Exercise objective:
Format everything from the line containing "Given: Open replies" down to the line containing "Action: 314,537" as a numbered list, omitting any blank lines.

Data for this exercise:
# # #

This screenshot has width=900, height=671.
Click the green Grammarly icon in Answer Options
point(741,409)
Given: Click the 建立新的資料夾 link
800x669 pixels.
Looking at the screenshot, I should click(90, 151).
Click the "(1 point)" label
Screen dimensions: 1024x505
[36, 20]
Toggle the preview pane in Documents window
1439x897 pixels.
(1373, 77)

# # #

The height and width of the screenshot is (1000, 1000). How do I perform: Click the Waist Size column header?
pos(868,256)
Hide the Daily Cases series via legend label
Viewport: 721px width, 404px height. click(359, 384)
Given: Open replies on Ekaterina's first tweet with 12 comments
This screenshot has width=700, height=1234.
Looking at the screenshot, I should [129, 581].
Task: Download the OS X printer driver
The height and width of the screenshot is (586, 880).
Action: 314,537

# # #

Output below:
1. Given: Open replies on Ekaterina's first tweet with 12 comments
2. This screenshot has width=700, height=1234.
3. Looking at the screenshot, I should [129, 581].
4. Task: Download the OS X printer driver
5. The height and width of the screenshot is (586, 880).
6. Action: 314,537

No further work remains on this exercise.